• Description of the task:
Which lines of the entries contain the string "will"? Copy each of them.

• Supplied information:
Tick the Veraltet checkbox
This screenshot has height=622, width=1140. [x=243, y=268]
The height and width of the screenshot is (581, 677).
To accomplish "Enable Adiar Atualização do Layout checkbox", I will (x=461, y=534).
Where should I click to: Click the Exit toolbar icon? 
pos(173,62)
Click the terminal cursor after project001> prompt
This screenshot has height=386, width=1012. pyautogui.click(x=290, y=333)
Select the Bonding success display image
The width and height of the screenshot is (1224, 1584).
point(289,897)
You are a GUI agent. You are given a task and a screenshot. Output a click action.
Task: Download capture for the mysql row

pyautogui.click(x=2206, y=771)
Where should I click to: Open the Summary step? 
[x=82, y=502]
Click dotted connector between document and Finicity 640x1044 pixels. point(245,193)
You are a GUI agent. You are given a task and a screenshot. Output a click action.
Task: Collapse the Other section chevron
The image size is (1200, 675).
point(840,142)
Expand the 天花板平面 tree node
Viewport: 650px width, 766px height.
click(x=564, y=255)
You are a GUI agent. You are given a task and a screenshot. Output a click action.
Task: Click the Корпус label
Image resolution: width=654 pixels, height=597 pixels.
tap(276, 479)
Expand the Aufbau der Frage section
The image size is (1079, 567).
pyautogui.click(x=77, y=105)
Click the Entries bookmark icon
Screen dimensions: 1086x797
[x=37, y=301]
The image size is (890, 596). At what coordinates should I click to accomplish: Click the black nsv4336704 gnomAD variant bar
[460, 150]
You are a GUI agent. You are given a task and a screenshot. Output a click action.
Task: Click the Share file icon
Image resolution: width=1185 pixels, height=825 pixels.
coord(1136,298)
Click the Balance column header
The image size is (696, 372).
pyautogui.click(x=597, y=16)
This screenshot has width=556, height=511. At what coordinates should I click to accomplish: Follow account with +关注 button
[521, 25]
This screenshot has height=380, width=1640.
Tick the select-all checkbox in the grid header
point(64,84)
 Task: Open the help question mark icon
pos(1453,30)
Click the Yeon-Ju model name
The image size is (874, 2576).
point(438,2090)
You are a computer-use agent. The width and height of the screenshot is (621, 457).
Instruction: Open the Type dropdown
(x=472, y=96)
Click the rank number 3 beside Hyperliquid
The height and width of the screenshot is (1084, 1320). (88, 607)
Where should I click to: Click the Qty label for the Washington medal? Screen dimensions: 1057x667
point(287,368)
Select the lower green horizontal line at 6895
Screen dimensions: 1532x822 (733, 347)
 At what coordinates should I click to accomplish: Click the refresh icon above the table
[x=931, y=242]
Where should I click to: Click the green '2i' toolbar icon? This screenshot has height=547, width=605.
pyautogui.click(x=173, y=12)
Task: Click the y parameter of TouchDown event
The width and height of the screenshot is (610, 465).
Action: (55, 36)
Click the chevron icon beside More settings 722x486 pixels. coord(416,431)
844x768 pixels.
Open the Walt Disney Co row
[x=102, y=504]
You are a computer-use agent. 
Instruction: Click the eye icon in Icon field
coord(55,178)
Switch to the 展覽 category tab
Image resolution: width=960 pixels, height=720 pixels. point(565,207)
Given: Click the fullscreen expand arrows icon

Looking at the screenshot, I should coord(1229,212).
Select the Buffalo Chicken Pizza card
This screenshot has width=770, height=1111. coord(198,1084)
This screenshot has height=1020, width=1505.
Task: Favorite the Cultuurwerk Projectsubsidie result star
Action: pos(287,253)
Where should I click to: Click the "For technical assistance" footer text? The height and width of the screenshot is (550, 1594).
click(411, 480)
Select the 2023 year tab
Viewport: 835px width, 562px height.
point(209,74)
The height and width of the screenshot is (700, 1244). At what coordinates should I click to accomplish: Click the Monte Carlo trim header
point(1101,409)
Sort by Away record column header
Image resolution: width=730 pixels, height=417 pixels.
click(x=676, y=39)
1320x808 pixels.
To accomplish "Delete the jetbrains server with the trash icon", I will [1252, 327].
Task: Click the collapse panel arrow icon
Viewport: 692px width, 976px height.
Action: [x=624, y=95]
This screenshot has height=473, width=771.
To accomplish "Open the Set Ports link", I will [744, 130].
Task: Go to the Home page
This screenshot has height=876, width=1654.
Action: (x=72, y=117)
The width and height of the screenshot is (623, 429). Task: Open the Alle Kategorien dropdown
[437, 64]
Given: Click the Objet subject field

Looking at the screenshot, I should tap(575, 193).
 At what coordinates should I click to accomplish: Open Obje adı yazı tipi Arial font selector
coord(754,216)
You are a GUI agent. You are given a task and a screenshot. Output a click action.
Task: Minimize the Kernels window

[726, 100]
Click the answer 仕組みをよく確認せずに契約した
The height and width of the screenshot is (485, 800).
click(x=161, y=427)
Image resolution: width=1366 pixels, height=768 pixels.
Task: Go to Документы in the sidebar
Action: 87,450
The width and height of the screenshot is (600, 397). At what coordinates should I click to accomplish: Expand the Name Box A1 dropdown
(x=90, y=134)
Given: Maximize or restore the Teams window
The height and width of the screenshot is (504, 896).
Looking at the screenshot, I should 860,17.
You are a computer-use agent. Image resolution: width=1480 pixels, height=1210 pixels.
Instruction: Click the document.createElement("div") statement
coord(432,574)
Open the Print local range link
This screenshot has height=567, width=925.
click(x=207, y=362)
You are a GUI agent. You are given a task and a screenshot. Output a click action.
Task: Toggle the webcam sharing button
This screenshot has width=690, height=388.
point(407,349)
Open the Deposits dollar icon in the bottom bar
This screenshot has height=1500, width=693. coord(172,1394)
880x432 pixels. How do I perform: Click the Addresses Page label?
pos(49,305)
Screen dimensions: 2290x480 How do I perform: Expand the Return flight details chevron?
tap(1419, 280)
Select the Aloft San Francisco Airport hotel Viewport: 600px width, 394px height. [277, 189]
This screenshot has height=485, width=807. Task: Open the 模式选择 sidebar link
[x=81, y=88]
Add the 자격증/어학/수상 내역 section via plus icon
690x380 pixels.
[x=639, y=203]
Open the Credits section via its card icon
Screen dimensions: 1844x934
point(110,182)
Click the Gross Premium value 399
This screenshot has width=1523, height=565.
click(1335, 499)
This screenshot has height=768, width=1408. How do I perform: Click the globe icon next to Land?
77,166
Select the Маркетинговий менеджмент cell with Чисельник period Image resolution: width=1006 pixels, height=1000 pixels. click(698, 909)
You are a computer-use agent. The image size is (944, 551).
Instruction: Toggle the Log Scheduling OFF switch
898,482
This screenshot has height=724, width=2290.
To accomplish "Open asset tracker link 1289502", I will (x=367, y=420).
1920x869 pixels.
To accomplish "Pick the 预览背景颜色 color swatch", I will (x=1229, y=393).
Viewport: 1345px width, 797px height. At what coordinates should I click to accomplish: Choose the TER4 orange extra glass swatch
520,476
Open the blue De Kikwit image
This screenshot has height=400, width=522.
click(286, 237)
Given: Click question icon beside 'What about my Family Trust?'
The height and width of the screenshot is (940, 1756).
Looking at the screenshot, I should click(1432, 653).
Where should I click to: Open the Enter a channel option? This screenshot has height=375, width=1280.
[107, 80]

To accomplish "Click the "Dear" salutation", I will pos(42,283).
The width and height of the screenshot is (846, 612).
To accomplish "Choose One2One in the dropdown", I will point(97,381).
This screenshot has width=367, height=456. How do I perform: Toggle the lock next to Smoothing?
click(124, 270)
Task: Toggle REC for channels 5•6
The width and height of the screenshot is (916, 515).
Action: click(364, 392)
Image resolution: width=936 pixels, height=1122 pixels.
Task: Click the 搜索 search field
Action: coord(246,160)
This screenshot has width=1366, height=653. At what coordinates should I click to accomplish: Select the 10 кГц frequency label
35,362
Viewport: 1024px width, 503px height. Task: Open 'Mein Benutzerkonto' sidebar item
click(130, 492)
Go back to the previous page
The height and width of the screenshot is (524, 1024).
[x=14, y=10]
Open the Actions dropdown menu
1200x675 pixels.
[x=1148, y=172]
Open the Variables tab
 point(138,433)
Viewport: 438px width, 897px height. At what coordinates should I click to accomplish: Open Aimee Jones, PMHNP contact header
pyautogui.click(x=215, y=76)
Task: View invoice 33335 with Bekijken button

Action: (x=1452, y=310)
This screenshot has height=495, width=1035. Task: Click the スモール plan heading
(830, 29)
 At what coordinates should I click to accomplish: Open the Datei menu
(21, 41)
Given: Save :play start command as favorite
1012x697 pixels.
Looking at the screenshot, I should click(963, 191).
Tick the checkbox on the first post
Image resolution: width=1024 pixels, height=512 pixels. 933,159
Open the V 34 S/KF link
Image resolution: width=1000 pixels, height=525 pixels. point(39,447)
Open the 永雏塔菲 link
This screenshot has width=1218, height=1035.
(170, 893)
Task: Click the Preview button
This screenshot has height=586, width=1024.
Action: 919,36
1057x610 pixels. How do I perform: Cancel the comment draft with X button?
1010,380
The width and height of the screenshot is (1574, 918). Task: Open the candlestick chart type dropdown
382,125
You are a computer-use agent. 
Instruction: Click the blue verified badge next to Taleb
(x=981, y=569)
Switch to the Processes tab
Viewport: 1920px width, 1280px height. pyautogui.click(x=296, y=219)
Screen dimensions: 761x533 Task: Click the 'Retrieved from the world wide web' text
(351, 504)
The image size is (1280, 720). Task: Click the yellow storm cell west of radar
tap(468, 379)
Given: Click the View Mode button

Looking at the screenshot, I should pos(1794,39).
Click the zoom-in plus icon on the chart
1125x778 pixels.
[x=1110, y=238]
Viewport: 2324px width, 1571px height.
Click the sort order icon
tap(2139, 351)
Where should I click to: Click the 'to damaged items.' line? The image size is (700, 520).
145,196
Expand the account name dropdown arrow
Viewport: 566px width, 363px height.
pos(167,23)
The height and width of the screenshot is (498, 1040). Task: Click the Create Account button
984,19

• Response to the exercise:
To accomplish "Enable Adiar Atualização do Layout checkbox", I will (x=461, y=534).
To accomplish "Delete the jetbrains server with the trash icon", I will [1252, 327].
To accomplish "Open the Set Ports link", I will [744, 130].
To accomplish "Open asset tracker link 1289502", I will (x=367, y=420).
To accomplish "Pick the 预览背景颜色 color swatch", I will (x=1229, y=393).
To accomplish "Click the "Dear" salutation", I will pos(42,283).
To accomplish "Choose One2One in the dropdown", I will point(97,381).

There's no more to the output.